Каурай решил, что ослышался, и нахмурил брови. На его озадаченный взгляд Повлюк только хохотнул и, охая, поднялся с пола.
— Кого катает?!
— Чертей! — повторил он и помог поднять еще пару лавок и стульев. — Забираются они к ней на спину, и скочут с Перепелихой по комнате до рассвета. И не уймешь ее, бедную. Ох, и плачет она потом наутро — вся спина и колени в синяках. Факт!
— Интересно…
— Тетка Перепелиха известная затейница! Гутарят, бывшая колдунья, которую почему-то невзлюбили демоны и теперь измываются над ней, почти каждую ночь. Но она крепкая — терпит. Да ты не боись! Главное комнату перед этим запереть, а то и на тебя вскочит, не оторвешь потом.
— Кто, черти?..
— Не, — махнул он рукой. — Тетка!
— Еб… твою…
— Вот то-то и оно! — подмигнул ему толстяк. — Так что давай побыстрей заканчивать и на боковую, пока она от подруги не вернулась. Браниться начнет, а то и кочергой огреет — подумает сослепу, что черти снова набедокурили.
— Подруга тоже из бывших?
— А ты думал! Все бабы на хуторе, хоть и немного, но ведьмы. Факт!
Глава 31
Глубокой ночью он проснулся и сразу же потянулся к ножу.
Запоздало подумалось о привычках Перепелихи и о том, а не забыл ли он запереть дверь, как предупреждал Повлюк. Следом осознал, что гнетущий звон, который он принял за отголосок кошмара, раздается за стенами хаты и заставляет каждую половицу хаты дребезжать. За дверью тем временем вышагивали и пререкались на все лады, а потом загрохотали дверью об опущенный крючок, и заговорили осипшим голосом Кречета:
— Пан Каурай? Извини, что беспокою так поздно, но дело срочное. Пан воевода хочет тебя видеть. Немедля!

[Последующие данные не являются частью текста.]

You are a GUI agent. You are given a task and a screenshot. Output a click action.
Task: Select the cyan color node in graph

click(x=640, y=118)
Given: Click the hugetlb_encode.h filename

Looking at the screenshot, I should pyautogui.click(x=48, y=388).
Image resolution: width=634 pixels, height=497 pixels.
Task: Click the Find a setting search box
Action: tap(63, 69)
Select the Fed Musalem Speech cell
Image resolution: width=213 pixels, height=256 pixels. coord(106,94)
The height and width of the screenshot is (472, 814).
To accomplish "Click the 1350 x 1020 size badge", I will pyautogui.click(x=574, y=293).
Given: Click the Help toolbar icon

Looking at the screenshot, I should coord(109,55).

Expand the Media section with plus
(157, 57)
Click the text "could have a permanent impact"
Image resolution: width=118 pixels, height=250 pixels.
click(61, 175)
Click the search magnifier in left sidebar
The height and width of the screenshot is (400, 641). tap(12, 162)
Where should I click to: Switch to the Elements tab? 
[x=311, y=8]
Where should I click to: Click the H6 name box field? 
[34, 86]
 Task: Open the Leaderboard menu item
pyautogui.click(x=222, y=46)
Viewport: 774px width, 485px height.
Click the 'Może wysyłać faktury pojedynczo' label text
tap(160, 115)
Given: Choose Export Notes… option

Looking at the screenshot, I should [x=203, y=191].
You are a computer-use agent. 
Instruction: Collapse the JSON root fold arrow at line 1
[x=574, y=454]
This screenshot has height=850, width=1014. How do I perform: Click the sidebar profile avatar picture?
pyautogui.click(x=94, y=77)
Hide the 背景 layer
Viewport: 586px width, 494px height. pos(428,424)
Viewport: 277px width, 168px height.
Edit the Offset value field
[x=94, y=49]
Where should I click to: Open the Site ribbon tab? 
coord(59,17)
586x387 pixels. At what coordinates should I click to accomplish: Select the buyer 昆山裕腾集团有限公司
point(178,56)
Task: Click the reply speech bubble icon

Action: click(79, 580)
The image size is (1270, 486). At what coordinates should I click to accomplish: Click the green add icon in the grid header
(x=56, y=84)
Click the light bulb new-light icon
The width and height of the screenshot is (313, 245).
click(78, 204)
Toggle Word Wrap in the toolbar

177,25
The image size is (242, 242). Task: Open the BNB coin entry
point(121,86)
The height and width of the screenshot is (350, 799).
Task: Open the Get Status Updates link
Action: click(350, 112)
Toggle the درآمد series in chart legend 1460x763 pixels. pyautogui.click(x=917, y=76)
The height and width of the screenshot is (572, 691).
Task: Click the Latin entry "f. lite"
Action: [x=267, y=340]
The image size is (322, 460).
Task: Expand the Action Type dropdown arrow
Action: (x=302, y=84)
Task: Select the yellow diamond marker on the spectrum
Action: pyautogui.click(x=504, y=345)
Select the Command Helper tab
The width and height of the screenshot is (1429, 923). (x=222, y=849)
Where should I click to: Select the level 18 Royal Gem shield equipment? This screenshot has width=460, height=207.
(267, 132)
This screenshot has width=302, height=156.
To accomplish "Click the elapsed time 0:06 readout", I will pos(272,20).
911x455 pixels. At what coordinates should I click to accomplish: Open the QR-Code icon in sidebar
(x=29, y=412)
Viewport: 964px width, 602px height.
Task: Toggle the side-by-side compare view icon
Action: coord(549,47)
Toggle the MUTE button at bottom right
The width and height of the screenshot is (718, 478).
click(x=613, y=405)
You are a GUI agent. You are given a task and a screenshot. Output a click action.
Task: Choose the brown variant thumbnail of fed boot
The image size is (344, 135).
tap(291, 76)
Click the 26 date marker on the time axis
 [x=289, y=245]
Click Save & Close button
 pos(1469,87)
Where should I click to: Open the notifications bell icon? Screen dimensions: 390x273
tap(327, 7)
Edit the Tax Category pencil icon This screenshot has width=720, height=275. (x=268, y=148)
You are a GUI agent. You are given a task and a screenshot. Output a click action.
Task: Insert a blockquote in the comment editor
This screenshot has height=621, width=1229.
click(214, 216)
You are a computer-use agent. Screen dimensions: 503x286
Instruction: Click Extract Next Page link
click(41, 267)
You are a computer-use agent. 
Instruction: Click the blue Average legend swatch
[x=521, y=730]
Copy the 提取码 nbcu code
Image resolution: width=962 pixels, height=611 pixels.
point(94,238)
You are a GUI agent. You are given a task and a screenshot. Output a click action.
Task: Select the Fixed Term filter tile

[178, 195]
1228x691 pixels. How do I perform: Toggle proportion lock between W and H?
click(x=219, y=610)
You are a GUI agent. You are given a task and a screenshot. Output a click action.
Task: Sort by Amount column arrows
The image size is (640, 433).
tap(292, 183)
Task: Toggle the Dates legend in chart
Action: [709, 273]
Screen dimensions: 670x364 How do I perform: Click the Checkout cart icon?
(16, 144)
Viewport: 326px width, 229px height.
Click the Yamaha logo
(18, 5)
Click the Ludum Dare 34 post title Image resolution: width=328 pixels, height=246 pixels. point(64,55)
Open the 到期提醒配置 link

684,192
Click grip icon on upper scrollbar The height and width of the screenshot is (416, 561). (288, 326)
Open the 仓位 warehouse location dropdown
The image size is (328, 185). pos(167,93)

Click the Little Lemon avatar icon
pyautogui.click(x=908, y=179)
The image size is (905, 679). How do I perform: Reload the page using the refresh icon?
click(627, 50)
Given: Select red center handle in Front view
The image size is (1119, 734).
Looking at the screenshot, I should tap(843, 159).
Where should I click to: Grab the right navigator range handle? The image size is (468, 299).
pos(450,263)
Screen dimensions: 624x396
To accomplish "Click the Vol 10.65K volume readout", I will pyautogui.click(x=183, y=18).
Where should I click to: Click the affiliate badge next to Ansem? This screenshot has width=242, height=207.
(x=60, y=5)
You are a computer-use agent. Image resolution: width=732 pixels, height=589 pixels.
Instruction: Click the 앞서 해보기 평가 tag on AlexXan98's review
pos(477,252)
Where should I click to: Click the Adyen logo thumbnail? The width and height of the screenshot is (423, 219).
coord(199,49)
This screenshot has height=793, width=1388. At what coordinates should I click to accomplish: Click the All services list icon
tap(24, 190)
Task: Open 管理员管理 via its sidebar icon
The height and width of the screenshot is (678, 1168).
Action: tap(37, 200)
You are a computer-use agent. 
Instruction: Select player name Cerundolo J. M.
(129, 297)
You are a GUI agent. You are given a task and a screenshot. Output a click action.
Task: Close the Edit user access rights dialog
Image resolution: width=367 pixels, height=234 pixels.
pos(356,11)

Чертыхаясь, одноглазый вылез из теплой постели — если лежанку, разложенную на полу, можно было назвать постелью — и в чем был бросился отпирать. Кречет стоял с фонарем в руке, стряхивая с плаща мокрый снег. Плечи казака, усы и закругленные концы сапог были усыпаны тающей снежной крошкой. Его лицо было мертвецки серьезным.
— Отмучилась, пан, — проговорил он в печально повисшие усы. — Панна Божена преставилась.